### Source document

----

Nvidia's AI chip company has seen its stock fall 51% in weeks due to a $125 million capital increase and its exclusion from the Russell indices. On Friday, it closed at €13.10 with a slight rebound of 3.15%.
Navitas Semiconductor, the manufacturer of power systems for Nvidia's artificial intelligence data centres, is experiencing its worst moment on the stock market. The share price has plummeted 51% in recent weeks, closing on Friday at €13.10, weighed down by a perfect storm of internal and external factors that have shattered investor confidence. The 3.15% rebound in the last session barely masks a week in which the stock lost 14.38%.
Capital Increase and Exclusion from Indices: The Perfect Storm
The trigger for the bloodbath was the board's decision to initiate a stock sale programme worth $125 million. Shortly thereafter, the company issued millions of additional shares to meet prior commitments, leading to immediate dilution for existing shareholders. According to company sources, the measure aims to finance a strategic transformation towards high-margin markets.

----

### Exercise goal
In the article on Navitas Semiconductor's stock decline, what was the value of the stock sale program the board decided to initiate?

----

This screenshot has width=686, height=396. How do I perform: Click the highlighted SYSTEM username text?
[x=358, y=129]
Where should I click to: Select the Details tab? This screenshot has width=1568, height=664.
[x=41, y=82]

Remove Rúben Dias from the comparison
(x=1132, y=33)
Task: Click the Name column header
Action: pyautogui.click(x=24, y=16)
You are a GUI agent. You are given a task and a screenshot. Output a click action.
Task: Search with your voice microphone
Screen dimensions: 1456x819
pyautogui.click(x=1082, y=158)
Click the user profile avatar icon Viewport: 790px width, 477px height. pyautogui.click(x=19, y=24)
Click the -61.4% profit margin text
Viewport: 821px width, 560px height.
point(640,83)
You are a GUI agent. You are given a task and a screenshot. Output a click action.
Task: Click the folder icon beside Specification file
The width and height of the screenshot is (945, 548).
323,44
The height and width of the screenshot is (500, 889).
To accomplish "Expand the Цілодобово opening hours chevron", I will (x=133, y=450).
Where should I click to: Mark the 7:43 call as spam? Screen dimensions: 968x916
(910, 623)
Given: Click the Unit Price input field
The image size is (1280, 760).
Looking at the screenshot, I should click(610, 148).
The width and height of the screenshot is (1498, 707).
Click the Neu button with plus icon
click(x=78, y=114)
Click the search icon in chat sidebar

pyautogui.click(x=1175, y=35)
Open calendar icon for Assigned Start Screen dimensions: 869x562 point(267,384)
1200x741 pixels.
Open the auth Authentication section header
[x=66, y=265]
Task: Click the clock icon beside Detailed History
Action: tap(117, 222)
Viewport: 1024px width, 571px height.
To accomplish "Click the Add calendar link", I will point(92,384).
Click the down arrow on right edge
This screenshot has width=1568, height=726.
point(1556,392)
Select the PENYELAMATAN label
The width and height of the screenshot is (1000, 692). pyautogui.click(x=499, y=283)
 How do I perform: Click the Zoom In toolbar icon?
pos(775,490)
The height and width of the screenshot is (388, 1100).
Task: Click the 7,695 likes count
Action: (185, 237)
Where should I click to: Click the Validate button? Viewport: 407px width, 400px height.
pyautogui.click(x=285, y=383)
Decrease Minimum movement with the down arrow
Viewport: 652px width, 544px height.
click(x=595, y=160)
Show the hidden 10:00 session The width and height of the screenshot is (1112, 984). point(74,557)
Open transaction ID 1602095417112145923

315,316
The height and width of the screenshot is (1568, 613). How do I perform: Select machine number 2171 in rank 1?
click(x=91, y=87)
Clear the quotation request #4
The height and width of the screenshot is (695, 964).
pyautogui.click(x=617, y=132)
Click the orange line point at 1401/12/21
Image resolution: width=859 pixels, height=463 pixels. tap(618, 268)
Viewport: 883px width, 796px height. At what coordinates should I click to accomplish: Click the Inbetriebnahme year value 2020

----

### Task response
$125 million